Phillips talked less about policy and more about civic engagement, “Thank you for your belief in me,” he said. “Thank you for recognizing that if we don’t get our act together and start treating people with respect, and decency, and collegiality, we’re in big trouble.”

“If you want to be the leader of the United States of America, you cannot and should not ever condemn 50% of this country,” Phillips said, referring to his outreach to Trump supporters the night before. “That’s who I am. Are you ready for that kind of change?”

On election day, Phillips spent the morning greeting voters from polling place to polling place. He made a point to shake hands with sign-holders for every candidate.

Dean Phillips speaks to supporters in Manchester
Dean Phillips speaks to supporters in Manchester. (Stephen Leverton/91㽶Ƶ)

When asked how he’d unify the Democratic party, Phillips said, “I’m really excited about the opportunity to not just unify Democrats, but actually bring independents and most Republicans along and re-establish what America really is — which is working together.”

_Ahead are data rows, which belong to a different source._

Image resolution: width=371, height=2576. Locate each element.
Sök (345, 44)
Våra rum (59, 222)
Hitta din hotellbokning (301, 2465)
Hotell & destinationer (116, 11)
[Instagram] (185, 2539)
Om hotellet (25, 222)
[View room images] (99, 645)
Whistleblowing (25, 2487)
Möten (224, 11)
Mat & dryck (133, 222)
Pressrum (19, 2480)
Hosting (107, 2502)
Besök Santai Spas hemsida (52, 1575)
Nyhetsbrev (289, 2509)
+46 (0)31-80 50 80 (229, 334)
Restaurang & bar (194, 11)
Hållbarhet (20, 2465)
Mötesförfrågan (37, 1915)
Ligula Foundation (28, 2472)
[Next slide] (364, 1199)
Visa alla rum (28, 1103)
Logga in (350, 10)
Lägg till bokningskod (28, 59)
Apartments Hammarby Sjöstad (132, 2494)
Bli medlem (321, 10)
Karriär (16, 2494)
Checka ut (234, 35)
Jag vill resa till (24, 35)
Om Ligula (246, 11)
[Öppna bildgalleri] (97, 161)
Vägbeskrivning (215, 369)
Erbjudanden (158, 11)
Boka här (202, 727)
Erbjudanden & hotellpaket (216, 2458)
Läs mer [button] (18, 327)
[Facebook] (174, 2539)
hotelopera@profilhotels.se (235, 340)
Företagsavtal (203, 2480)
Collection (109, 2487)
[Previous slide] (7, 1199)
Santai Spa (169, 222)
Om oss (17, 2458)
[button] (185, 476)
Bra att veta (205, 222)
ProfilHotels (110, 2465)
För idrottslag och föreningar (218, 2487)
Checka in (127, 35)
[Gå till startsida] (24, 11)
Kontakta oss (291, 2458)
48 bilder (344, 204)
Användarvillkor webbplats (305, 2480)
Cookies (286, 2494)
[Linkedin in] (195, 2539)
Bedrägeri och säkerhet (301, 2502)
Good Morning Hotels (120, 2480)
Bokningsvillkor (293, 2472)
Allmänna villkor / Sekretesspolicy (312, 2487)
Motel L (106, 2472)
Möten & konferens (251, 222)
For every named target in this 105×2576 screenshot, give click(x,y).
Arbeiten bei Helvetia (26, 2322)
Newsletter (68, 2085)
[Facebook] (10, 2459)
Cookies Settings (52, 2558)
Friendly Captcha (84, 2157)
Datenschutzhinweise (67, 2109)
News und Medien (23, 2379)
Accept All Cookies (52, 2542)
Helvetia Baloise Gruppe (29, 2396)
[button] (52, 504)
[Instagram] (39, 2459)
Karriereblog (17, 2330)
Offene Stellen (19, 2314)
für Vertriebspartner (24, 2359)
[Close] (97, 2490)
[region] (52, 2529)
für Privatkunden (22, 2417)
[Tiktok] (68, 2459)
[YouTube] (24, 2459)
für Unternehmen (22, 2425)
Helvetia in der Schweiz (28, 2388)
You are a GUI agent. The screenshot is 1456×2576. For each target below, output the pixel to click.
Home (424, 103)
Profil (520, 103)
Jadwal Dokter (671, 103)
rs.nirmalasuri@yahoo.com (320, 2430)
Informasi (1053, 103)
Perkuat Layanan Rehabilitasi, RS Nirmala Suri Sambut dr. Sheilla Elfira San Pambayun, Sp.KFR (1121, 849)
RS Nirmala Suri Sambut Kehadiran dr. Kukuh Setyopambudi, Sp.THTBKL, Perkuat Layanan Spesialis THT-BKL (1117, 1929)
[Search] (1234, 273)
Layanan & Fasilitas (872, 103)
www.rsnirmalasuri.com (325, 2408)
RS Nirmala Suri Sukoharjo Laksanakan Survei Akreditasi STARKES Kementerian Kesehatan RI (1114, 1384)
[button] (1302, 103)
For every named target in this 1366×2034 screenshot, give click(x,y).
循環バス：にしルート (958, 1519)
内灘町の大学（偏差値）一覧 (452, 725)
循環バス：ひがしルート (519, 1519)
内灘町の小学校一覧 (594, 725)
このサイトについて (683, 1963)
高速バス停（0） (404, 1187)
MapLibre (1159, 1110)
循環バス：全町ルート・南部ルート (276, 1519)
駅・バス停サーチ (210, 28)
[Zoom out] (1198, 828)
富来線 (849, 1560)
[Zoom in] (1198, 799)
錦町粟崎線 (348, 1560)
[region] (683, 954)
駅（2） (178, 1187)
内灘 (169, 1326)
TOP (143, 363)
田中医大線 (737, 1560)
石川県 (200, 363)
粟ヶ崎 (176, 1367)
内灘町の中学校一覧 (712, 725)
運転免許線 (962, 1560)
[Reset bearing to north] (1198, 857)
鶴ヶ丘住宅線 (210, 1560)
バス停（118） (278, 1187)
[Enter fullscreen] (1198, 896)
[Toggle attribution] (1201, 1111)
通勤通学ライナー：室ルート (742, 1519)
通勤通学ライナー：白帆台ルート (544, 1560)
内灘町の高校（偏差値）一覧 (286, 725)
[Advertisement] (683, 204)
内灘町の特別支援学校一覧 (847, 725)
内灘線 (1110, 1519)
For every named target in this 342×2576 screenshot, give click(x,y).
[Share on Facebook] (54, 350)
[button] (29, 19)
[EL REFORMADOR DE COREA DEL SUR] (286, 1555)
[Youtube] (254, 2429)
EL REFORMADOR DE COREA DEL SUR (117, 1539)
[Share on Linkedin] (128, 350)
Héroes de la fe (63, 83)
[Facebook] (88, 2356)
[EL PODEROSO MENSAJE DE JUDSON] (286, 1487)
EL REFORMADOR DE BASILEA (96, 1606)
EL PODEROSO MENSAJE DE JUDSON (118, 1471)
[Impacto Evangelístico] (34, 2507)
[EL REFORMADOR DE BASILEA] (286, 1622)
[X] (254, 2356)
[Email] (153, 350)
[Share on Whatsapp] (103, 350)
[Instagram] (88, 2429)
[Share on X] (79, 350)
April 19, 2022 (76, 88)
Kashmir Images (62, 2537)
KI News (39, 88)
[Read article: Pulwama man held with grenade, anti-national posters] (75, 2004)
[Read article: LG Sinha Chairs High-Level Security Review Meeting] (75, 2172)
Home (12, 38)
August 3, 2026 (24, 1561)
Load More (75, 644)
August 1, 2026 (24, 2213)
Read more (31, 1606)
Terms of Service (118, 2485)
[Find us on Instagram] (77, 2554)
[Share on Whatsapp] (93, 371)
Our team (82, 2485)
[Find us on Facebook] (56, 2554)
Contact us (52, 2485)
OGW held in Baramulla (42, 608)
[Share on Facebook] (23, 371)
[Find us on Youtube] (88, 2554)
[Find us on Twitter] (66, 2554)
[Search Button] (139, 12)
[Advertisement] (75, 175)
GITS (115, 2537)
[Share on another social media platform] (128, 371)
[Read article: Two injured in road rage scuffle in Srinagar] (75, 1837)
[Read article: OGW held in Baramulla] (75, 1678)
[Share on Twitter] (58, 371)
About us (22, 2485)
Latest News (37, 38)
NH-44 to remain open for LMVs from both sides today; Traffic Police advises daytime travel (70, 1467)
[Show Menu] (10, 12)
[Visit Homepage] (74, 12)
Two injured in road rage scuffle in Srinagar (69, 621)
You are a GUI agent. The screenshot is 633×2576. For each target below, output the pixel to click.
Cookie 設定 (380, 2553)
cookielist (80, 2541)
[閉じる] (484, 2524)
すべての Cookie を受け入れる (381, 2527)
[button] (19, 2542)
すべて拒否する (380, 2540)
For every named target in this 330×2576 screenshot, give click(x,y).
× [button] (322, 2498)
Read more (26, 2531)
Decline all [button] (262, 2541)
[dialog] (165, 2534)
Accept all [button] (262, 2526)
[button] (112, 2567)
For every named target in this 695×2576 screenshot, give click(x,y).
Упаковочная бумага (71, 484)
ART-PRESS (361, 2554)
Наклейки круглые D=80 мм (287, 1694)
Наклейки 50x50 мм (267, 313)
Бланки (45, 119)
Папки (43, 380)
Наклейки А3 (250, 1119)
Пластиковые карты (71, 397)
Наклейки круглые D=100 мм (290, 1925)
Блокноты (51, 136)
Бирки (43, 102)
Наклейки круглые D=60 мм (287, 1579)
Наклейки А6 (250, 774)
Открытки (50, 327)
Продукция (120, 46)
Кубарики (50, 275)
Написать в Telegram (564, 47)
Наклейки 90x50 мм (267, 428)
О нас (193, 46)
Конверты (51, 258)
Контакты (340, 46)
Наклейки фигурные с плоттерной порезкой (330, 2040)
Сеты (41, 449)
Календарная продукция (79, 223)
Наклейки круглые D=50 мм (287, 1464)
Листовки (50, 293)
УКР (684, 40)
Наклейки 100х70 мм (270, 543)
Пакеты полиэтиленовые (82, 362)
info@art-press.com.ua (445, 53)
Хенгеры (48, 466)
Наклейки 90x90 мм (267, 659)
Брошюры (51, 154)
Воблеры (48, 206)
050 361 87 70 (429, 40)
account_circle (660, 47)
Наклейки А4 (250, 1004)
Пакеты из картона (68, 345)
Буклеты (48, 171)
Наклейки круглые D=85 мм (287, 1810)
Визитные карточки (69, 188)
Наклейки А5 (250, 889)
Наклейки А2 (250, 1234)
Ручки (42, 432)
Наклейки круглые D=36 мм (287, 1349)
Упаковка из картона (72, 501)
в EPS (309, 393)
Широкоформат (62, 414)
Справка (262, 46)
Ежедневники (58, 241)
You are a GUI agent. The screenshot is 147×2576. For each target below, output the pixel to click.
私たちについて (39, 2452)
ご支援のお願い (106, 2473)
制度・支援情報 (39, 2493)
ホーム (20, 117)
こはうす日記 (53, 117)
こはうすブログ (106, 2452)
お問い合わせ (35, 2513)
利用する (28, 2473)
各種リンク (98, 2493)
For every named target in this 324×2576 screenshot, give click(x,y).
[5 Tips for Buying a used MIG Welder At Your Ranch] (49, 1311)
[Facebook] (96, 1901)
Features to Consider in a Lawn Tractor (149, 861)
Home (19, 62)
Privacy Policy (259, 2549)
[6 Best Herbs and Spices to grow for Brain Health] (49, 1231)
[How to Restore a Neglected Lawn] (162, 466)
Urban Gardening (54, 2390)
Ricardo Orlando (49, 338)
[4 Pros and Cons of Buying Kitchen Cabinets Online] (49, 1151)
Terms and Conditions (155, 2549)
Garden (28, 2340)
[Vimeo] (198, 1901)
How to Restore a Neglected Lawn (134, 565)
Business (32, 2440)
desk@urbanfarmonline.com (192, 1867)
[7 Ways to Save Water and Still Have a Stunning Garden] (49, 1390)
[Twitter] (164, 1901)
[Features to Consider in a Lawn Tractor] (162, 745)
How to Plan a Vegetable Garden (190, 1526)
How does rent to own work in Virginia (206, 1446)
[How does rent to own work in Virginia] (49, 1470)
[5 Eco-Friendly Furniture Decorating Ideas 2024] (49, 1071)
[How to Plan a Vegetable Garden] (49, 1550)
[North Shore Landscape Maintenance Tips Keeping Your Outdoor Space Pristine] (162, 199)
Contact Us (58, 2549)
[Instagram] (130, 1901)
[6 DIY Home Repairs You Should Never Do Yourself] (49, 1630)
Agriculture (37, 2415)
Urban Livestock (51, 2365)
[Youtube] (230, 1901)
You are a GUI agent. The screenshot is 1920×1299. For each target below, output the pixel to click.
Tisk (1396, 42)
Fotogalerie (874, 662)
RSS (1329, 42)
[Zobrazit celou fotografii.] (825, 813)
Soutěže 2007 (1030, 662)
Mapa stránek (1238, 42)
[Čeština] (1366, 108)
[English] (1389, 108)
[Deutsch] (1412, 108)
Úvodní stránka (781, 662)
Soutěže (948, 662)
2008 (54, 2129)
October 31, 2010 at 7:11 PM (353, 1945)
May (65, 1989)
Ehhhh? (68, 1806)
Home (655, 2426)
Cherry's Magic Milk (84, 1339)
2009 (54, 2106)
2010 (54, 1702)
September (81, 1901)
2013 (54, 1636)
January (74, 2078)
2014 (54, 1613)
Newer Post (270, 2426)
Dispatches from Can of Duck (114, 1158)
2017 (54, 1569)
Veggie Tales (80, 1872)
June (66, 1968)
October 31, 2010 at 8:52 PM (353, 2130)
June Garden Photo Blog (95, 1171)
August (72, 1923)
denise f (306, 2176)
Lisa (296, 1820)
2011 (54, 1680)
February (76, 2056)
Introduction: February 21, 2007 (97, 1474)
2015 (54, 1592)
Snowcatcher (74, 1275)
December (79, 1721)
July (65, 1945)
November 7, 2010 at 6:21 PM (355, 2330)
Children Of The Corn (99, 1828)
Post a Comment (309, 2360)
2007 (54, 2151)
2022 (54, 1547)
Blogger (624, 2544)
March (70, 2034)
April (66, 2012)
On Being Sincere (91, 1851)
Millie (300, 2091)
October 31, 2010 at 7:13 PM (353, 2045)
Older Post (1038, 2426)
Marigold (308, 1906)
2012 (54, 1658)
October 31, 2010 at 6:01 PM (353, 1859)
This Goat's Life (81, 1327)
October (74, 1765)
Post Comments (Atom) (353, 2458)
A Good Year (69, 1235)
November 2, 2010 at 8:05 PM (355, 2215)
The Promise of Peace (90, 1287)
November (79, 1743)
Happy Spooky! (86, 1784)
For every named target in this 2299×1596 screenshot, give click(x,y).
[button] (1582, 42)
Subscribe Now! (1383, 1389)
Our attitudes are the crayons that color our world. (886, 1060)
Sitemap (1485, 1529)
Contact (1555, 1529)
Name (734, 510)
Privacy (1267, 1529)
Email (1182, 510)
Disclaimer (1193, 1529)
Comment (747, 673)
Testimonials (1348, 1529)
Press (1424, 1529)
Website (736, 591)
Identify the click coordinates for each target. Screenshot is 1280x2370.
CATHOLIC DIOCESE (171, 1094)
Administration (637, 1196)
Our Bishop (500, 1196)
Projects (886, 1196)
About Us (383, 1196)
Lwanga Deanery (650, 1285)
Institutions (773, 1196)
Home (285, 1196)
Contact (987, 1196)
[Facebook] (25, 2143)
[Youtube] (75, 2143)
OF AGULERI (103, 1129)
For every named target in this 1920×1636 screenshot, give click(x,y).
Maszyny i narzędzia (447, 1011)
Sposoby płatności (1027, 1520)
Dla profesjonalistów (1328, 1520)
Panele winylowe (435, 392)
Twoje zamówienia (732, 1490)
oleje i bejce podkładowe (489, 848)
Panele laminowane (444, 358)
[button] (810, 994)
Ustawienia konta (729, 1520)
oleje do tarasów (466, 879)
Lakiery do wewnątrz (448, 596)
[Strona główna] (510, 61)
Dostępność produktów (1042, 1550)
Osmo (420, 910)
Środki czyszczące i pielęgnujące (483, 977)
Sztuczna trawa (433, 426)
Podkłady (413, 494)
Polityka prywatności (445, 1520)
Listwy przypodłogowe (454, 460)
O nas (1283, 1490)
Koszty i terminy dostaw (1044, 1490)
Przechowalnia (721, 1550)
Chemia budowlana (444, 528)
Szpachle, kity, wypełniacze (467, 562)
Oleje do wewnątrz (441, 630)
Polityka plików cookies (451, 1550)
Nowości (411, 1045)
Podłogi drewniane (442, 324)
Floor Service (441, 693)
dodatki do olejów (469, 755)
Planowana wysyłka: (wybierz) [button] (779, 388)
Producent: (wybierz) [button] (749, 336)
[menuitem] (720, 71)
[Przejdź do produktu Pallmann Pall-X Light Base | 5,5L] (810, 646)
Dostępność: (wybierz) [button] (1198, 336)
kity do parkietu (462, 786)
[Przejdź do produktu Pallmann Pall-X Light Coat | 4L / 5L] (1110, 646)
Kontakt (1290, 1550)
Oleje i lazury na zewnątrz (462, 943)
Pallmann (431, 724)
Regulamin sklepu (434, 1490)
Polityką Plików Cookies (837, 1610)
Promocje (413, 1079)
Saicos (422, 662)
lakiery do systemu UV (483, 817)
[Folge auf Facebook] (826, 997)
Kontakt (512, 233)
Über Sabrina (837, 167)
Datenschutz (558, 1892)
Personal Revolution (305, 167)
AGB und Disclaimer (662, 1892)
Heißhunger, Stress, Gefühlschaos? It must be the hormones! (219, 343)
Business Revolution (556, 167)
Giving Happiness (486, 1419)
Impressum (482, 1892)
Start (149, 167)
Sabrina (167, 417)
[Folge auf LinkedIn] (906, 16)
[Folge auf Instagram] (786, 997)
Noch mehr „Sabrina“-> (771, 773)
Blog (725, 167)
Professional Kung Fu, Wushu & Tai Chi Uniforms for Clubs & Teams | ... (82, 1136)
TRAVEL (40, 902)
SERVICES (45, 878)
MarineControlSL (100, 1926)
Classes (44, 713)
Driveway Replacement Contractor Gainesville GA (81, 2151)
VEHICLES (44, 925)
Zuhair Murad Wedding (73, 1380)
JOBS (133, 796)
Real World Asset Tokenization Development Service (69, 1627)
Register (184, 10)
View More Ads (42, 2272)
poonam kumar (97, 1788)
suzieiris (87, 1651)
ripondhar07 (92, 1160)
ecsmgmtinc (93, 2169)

Democratic primary voters had many options on their ballots, none of which were Biden. Many Democratic voters expressed displeasure at Biden’s absence from the state and the subsequent write-in campaign.

Donna LeRoy’s I-voted sticker. (Jasmine Thomas/91㽶Ƶ)

“I think it’s pathetic,” Donna LeRoy, 56, said. She and her husband, wearing Dean for President shirts, took photos with Phillips outside their polling place on election day.

“How dare they say our vote doesn’t matter to them and then want us to write his name in?”

Retired teacher Jill Gendron, 64, was disappointed by Biden’s absence but still voted for him. “To tell you the truth, I’m voting for Biden just because he’s a Democrat.”

Her husband, retiree Michael Gendron, 65, wasn’t convinced by Phillips’ campaign. “I thought it was a very good campaign… I don’t know anything about him other than that he’s been on the TV the past three weeks.”

On Tuesday night, Phillips’ supporters gathered at the Millyard Museum in Manchester, where they were treated to food, an open bar and free campaign merchandise.

The room erupted in boos when it was announced that news organizations projected a win for Biden.

“So I’m here to say, are you ready to keep this baby going?” Phillips asked. “This is not a campaign about me, this is a campaign about all of you, and all the people around this great country who are looking for someone to get excited about.”

Phillips finished second with 19.6% of the Democratic vote.